Instructions for the task:
In the records below, find the line with "[switch] (289, 838)" and the line with "Puzzle (632, 128)"; return exactly those lines and every line between them.

Materials provided:

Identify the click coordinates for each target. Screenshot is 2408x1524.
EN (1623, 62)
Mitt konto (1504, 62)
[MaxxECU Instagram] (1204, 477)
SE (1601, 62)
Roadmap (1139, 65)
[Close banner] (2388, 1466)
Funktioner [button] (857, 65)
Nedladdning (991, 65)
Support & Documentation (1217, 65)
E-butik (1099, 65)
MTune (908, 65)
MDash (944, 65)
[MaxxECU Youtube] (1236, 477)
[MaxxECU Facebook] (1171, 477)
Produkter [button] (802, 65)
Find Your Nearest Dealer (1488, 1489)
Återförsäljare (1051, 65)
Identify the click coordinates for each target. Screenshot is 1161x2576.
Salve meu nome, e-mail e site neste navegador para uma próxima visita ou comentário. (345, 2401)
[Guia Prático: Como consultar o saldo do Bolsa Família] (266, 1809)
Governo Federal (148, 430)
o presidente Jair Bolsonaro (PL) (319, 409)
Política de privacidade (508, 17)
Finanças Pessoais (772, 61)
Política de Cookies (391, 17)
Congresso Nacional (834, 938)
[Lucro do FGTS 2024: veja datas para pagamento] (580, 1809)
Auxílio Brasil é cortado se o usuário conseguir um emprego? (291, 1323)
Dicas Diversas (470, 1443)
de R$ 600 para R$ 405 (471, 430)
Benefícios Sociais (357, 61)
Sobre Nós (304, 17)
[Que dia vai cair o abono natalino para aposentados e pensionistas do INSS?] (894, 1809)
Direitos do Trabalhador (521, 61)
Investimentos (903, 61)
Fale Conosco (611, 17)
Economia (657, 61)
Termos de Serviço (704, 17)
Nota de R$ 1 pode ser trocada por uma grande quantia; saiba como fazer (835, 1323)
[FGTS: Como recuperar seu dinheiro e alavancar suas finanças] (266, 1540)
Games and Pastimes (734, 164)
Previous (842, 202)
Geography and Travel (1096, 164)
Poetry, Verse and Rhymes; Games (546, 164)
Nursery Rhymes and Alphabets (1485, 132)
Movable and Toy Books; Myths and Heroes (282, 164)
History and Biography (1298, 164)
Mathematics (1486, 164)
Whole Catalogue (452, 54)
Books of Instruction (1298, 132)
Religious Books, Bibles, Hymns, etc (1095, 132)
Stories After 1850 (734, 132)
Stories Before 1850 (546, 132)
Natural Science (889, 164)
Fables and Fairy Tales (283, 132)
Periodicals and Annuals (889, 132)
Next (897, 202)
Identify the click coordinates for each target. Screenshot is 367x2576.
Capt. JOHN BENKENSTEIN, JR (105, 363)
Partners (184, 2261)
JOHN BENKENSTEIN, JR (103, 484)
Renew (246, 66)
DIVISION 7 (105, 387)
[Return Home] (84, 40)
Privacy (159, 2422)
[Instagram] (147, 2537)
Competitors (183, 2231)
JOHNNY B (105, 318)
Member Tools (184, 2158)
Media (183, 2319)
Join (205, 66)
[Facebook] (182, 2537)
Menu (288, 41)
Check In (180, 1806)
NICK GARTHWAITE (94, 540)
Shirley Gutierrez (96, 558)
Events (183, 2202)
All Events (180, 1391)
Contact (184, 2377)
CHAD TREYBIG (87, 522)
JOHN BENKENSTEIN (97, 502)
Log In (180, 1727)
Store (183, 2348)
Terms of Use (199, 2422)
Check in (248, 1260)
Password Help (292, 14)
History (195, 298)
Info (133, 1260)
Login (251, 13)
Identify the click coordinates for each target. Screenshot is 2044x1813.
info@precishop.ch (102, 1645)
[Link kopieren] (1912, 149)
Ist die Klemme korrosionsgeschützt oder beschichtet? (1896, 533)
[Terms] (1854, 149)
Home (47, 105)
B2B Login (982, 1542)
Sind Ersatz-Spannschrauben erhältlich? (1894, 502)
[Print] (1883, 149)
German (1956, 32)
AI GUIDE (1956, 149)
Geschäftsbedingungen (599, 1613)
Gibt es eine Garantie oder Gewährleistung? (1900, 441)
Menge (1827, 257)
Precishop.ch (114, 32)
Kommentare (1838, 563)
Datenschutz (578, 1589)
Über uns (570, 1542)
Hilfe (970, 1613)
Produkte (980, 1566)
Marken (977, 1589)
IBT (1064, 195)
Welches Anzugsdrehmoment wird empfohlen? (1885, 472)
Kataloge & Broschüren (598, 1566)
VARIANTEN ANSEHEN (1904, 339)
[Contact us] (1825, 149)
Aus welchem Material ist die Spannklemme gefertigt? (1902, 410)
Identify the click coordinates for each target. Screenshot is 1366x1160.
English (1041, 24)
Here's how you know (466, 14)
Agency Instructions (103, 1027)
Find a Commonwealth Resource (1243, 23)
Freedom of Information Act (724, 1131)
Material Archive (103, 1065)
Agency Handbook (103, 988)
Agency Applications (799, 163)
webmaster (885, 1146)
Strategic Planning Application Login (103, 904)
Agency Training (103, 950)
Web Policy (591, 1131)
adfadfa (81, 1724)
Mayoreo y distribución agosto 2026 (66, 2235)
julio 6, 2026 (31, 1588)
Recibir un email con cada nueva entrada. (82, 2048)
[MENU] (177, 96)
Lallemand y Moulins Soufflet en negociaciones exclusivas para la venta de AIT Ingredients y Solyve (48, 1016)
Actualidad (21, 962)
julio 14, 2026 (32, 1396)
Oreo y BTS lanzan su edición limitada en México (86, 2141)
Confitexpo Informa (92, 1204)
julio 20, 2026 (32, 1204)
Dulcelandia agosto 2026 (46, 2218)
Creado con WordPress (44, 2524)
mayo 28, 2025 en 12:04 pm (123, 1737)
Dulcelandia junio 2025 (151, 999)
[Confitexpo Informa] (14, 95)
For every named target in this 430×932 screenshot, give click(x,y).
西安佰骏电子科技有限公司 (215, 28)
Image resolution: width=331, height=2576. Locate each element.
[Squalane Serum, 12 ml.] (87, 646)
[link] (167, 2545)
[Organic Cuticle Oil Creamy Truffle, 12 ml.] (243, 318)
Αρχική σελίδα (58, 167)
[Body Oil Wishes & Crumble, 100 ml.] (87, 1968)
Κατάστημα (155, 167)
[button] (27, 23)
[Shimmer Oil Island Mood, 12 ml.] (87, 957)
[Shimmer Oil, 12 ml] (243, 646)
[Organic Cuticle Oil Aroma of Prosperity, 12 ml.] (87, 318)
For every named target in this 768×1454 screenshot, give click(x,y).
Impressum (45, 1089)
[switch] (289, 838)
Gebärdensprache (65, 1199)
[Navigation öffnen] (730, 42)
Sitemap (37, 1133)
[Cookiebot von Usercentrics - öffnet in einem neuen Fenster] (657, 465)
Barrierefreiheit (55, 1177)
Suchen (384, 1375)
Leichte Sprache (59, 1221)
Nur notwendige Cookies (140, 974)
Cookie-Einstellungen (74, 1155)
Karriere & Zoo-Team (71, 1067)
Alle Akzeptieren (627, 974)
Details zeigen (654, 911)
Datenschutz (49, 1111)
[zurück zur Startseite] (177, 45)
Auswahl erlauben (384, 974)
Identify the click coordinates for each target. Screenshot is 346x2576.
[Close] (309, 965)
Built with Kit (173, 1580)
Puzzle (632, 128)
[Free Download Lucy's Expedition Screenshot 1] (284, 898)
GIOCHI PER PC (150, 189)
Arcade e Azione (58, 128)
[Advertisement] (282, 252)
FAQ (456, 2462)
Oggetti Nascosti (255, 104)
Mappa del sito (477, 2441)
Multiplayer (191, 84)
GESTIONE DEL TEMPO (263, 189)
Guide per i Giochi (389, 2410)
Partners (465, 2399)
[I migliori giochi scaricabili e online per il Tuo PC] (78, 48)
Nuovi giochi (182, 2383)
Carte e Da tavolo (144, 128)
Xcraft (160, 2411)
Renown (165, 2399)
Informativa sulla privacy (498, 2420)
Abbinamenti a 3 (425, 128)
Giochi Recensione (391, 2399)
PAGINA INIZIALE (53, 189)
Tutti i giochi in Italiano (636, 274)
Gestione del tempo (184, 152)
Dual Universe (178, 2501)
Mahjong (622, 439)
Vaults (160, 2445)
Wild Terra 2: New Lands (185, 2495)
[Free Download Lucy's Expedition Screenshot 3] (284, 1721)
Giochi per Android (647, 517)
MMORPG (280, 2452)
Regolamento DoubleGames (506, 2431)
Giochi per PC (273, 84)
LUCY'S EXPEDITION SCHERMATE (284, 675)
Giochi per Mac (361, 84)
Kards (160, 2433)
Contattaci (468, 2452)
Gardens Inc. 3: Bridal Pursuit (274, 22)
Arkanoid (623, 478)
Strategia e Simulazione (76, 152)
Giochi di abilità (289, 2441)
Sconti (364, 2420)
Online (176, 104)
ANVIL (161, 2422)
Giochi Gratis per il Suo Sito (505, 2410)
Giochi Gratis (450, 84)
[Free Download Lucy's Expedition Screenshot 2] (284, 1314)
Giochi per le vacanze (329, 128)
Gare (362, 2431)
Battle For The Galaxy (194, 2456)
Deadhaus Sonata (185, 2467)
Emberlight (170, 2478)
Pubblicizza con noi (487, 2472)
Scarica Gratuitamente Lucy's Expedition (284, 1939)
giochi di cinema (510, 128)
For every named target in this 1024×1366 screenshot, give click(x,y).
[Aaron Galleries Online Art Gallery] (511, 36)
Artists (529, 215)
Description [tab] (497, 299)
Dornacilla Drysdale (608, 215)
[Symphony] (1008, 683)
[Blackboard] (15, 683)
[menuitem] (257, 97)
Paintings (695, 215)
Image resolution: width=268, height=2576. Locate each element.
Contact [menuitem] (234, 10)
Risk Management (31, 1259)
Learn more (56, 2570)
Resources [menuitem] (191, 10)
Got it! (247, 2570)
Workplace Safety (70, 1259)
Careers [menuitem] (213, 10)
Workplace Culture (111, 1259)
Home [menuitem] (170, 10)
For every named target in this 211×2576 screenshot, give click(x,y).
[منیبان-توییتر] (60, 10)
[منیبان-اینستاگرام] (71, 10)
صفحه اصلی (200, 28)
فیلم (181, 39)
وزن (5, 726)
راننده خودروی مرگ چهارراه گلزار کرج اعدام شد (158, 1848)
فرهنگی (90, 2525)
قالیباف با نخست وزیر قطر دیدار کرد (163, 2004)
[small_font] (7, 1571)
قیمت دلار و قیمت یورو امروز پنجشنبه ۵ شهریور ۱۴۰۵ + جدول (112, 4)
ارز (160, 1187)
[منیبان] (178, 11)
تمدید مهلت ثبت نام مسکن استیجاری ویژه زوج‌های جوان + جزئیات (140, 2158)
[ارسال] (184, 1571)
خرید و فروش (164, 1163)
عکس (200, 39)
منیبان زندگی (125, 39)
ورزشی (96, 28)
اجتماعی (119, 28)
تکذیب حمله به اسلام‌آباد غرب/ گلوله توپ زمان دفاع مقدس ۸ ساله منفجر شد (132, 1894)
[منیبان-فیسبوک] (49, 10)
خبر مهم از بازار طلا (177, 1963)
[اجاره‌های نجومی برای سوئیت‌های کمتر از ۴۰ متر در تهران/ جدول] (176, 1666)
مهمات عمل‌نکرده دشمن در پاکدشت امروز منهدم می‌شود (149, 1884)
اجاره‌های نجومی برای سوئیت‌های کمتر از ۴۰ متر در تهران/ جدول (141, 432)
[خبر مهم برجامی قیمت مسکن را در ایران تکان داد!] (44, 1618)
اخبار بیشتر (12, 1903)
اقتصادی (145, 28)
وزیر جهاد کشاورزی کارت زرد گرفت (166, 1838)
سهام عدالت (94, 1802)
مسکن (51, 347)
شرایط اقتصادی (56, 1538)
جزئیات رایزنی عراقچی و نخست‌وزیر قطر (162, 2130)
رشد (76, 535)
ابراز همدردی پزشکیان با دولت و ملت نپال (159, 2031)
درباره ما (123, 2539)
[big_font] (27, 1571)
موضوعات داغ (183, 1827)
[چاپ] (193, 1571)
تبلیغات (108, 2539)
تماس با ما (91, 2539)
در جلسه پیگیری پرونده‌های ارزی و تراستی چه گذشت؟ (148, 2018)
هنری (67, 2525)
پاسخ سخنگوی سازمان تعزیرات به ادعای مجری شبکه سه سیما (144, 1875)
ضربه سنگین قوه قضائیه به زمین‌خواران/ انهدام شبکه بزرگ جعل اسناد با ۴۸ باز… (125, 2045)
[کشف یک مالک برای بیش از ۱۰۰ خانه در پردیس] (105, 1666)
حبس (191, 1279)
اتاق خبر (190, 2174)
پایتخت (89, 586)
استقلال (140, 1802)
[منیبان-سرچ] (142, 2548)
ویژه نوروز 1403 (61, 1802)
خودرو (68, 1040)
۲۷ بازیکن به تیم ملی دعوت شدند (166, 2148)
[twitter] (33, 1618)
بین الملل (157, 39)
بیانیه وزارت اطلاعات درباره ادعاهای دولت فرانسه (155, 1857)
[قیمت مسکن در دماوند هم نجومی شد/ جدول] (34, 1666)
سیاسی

Answer for this exercise:
[switch] (289, 838)
Gebärdensprache (65, 1199)
[Navigation öffnen] (730, 42)
Sitemap (37, 1133)
[Cookiebot von Usercentrics - öffnet in einem neuen Fenster] (657, 465)
Barrierefreiheit (55, 1177)
Suchen (384, 1375)
Leichte Sprache (59, 1221)
Nur notwendige Cookies (140, 974)
Cookie-Einstellungen (74, 1155)
Karriere & Zoo-Team (71, 1067)
Alle Akzeptieren (627, 974)
Details zeigen (654, 911)
Datenschutz (49, 1111)
[zurück zur Startseite] (177, 45)
Auswahl erlauben (384, 974)
Identify the click coordinates for each target. Screenshot is 346x2576.
[Close] (309, 965)
Built with Kit (173, 1580)
Puzzle (632, 128)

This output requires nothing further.